To change DSA passphrase, enter:
$ ssh-keygen -f id_dsa -p

To change RSA passphrase, enter:
$ ssh-keygen -f id_rsa -p
Sample outputs:

Animated gif 01: Changing your openssh passphrase
Animated gif 01: Changing your openssh passphrase

  • See ssh-keygen(1) man page for information on command line options.


Posted by: Vivek Gite

The author is the creator of nixCraft and a seasoned sysadmin, DevOps engineer, and a trainer for the Linux operating system/Unix shell scripting. Get the latest tutorials on SysAdmin, Linux/Unix and open source topics via RSS/XML feed or weekly email newsletter.

14 comment

  1. If something relies on the private key will it still work the same way? I mean a SSL certificate for example…

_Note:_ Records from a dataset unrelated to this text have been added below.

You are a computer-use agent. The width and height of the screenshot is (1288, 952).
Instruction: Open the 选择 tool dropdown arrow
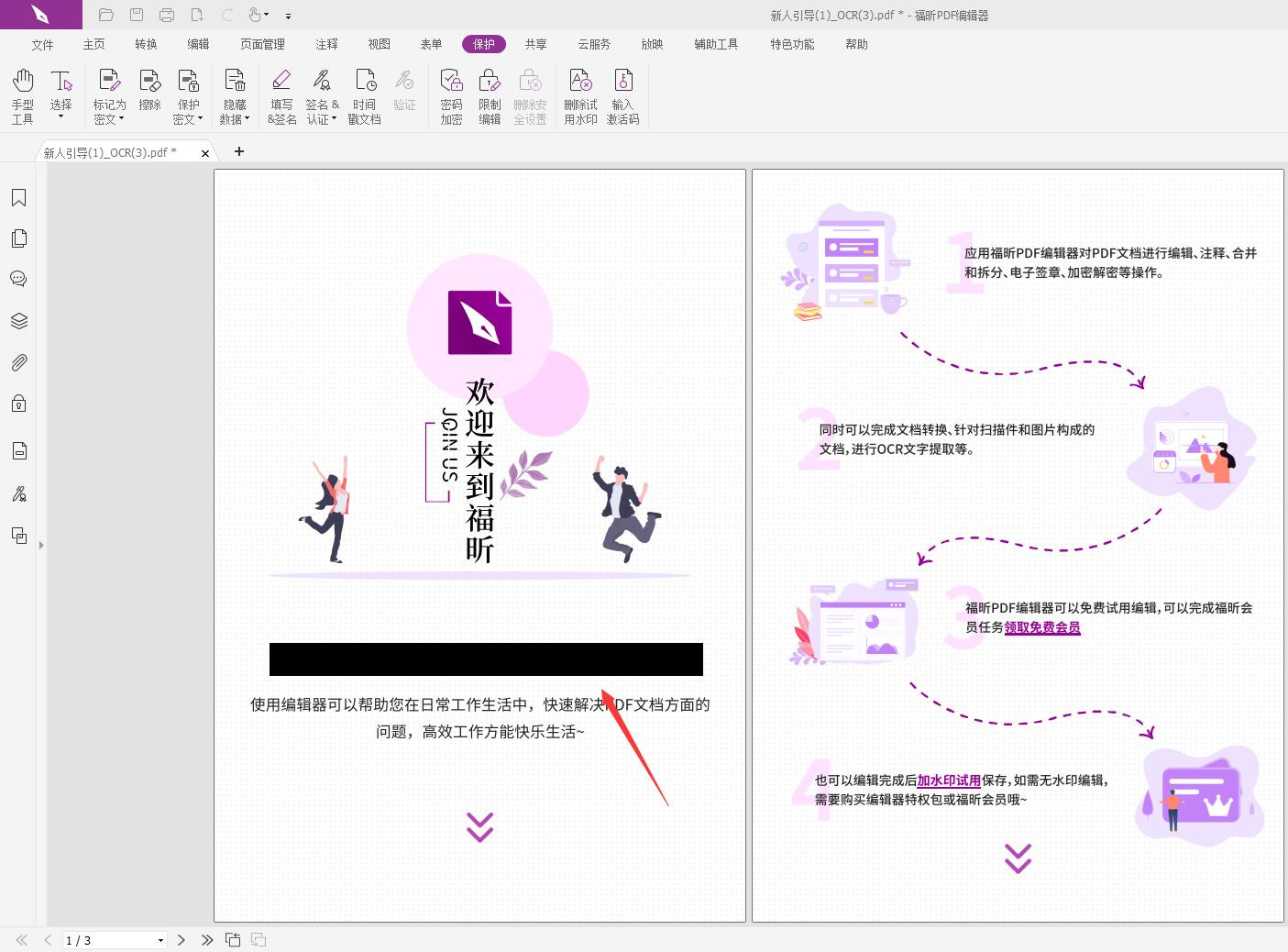tap(61, 118)
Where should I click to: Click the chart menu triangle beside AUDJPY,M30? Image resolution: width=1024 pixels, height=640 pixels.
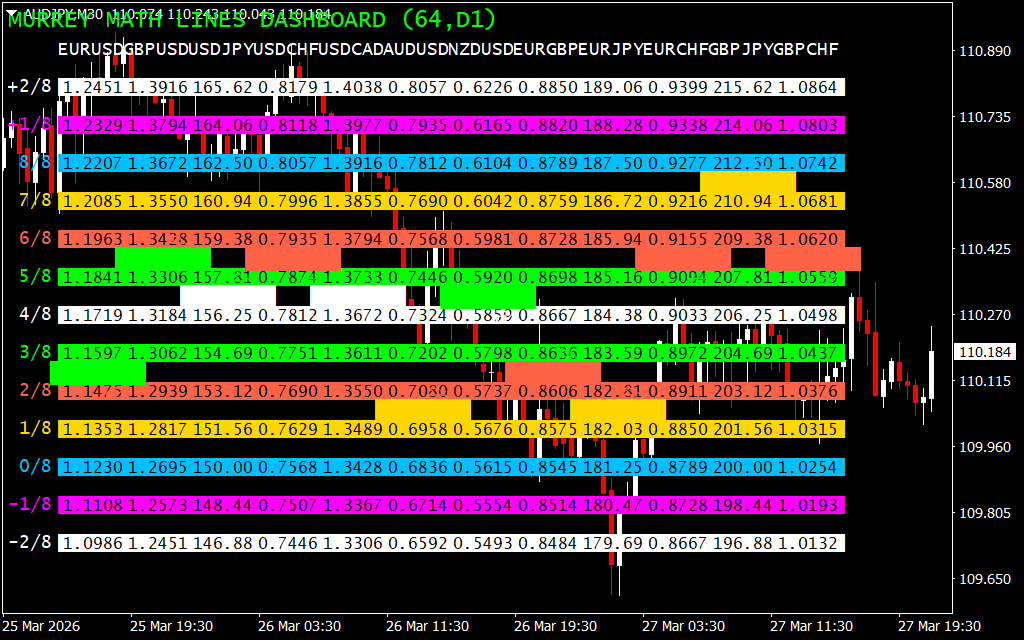[x=12, y=14]
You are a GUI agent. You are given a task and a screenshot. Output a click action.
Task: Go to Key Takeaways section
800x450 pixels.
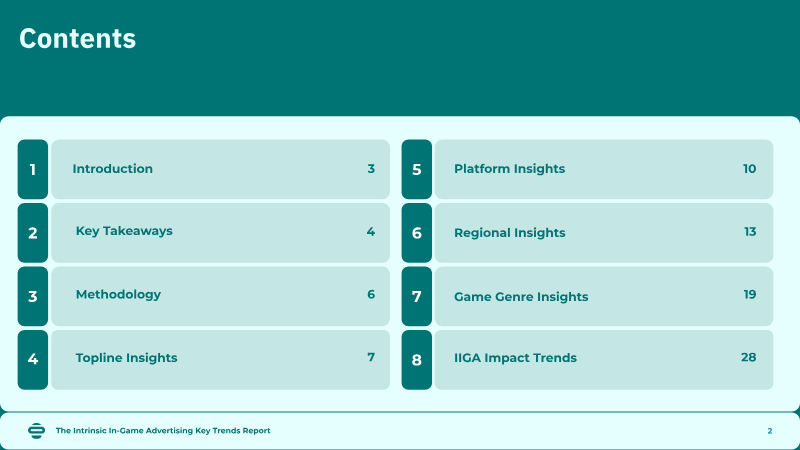click(124, 231)
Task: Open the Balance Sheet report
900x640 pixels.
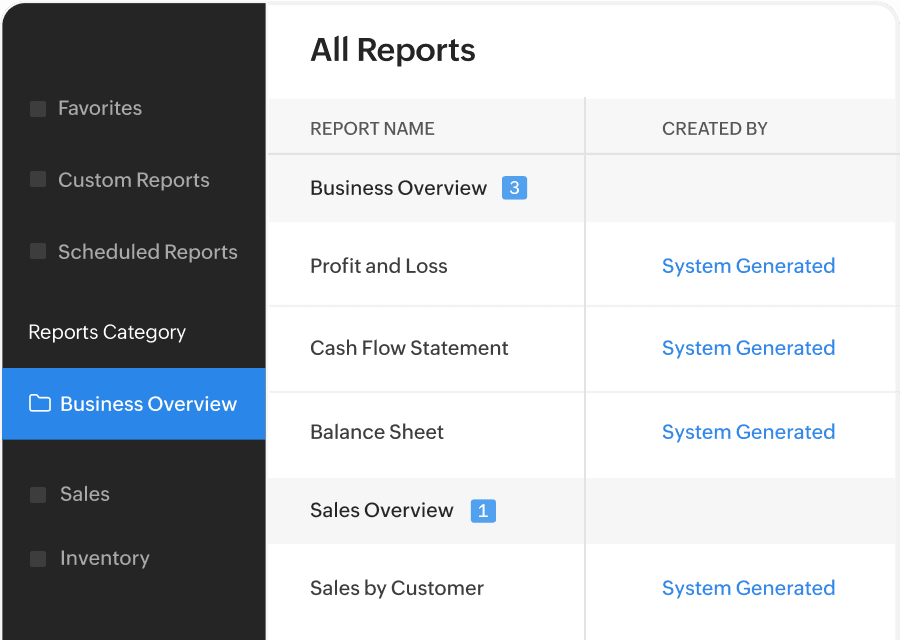Action: pos(377,432)
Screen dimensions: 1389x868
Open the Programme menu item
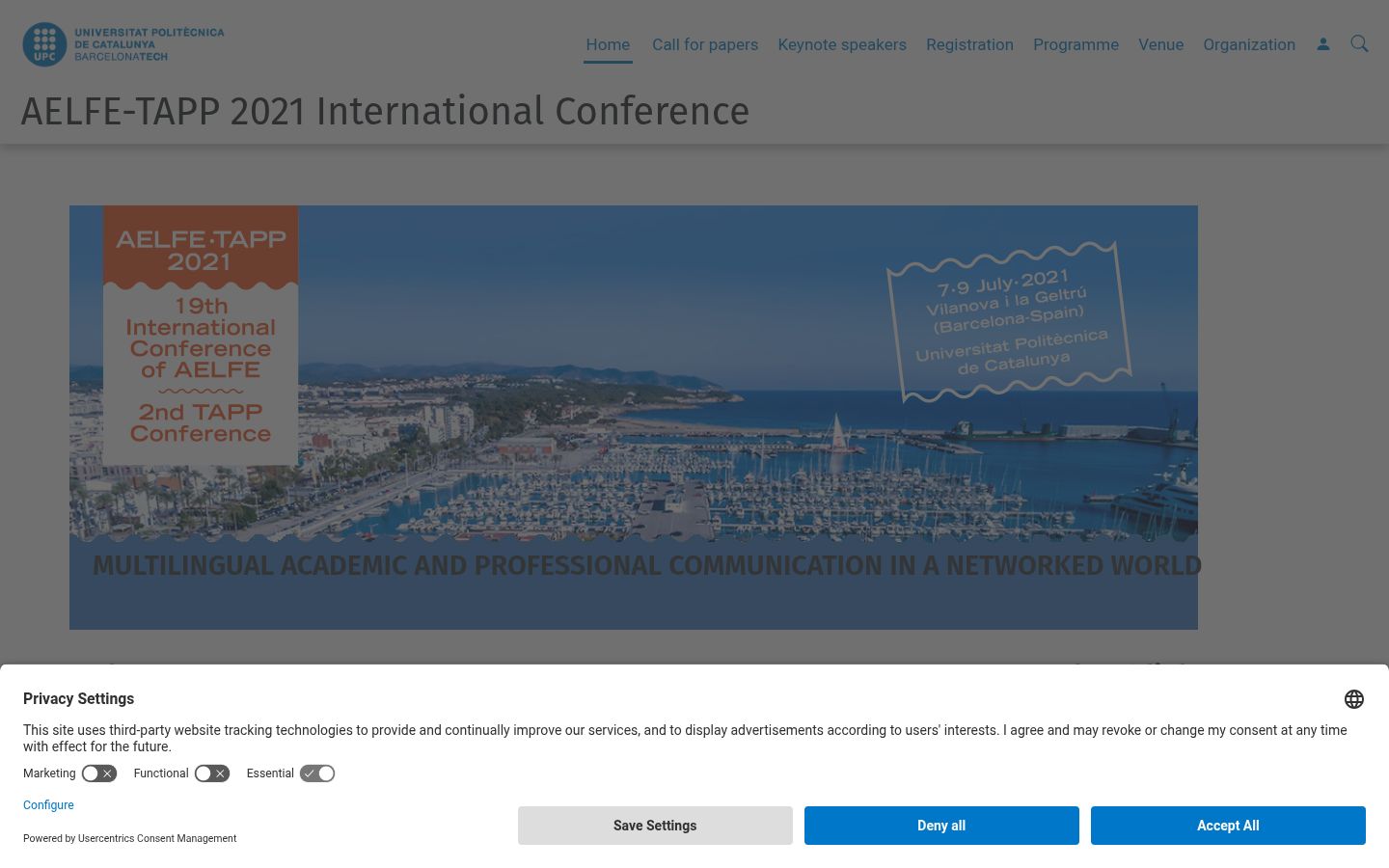pos(1076,44)
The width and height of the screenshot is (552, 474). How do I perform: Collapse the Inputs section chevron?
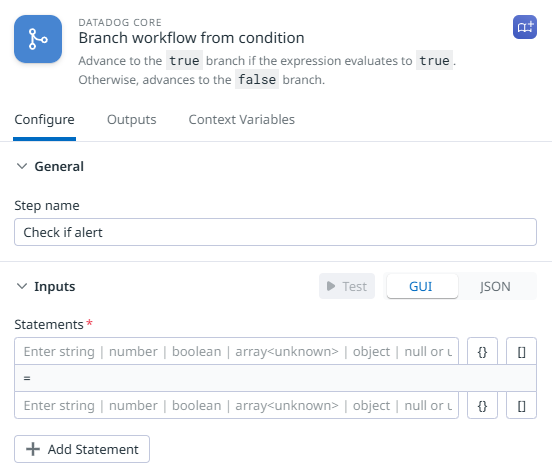(22, 286)
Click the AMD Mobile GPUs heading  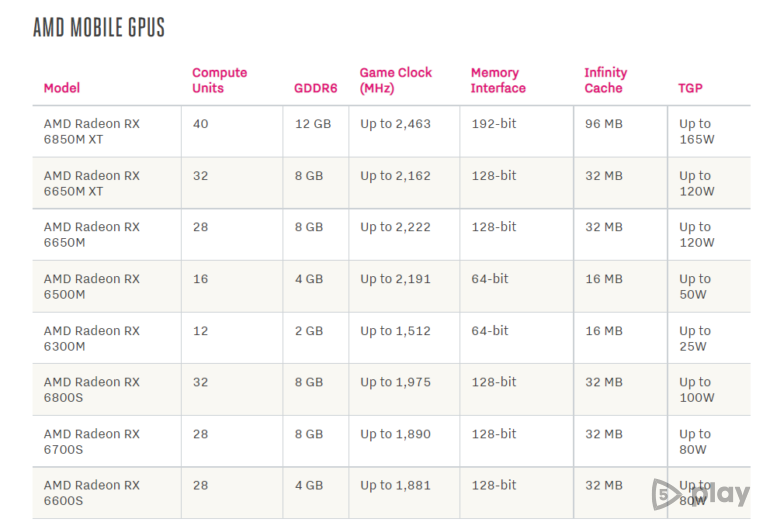point(99,28)
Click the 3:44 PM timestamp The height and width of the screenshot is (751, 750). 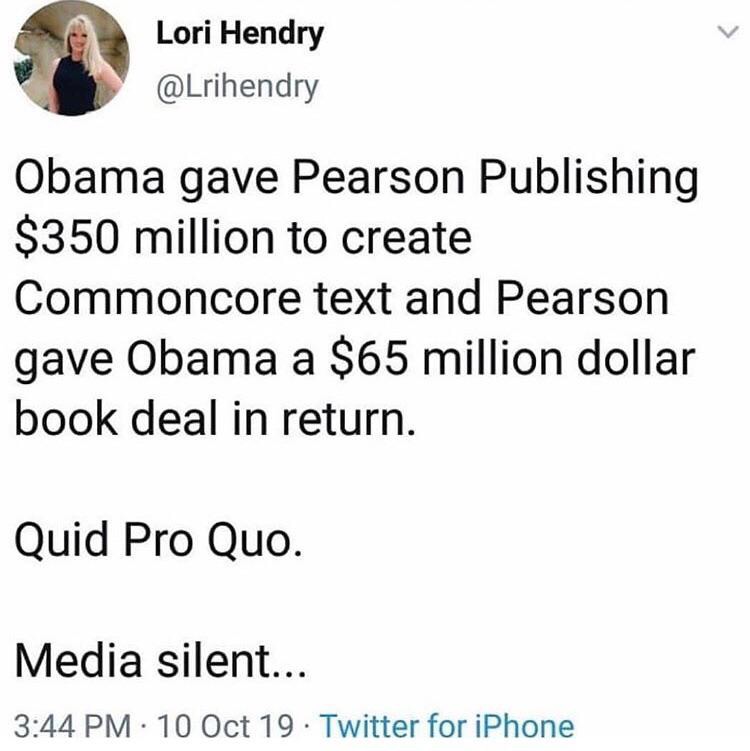click(73, 726)
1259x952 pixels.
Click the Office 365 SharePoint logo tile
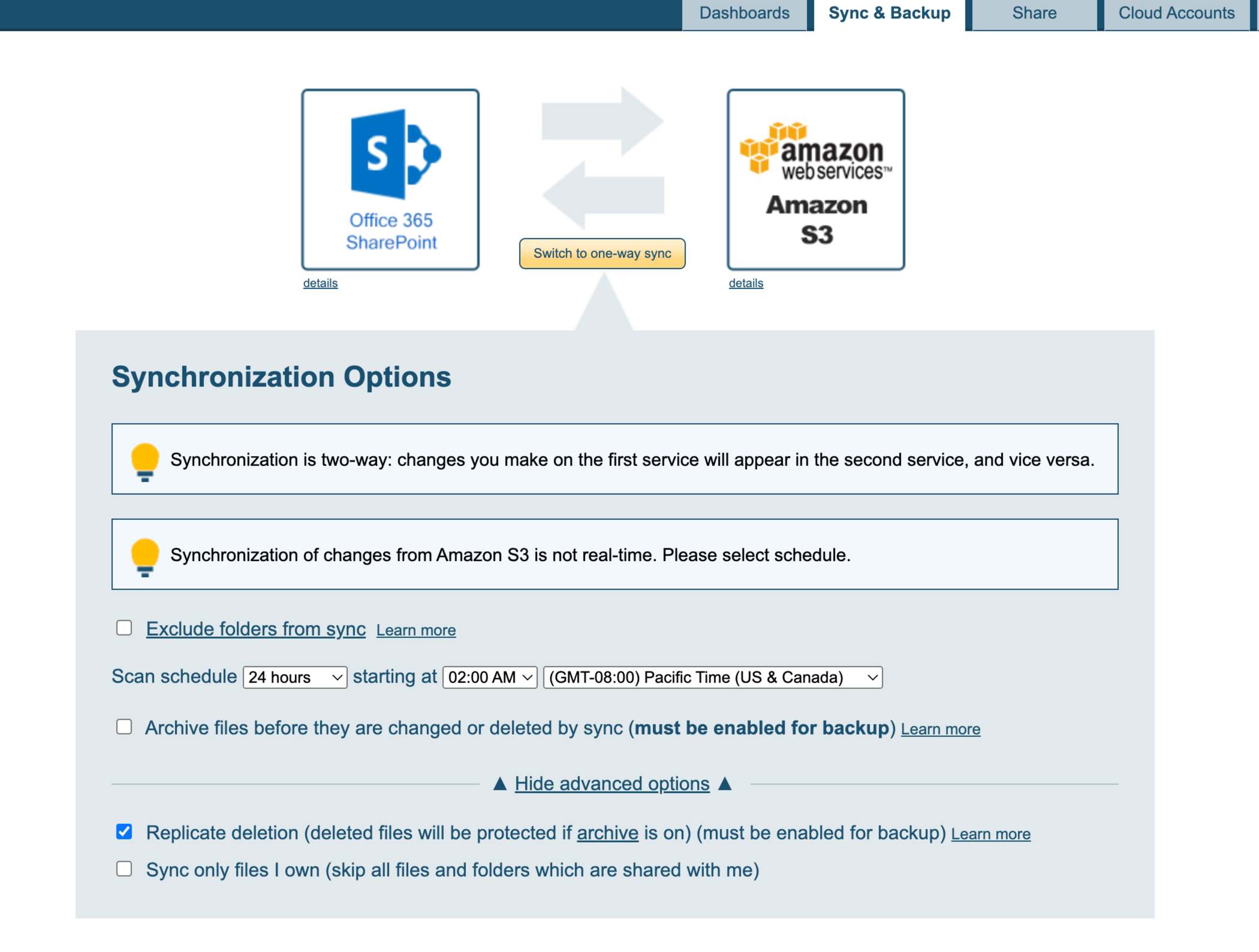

  2. Thank applause and encouragement, for the valid reason that he offers me better power and courage!

  3. This is just what I needed. Thanks! And the animated gif demonstration was extra helpful. :)

  4. Heya,

    Thanks for sharing this useful information. It worked like a charm!

    Just another thing, what tool did you use to capture the screen input to an animated GIF, please?

    Thanks again,

  5. Let’s say I want to give my SSH key used to access some servers to some else (e.g. because I’m not maintaining these servers anymore).

    I can change the password as explained above and give “id_rsa” and “” to this person and he’ll be able to SSH on these servers without changing anything on the servers, right?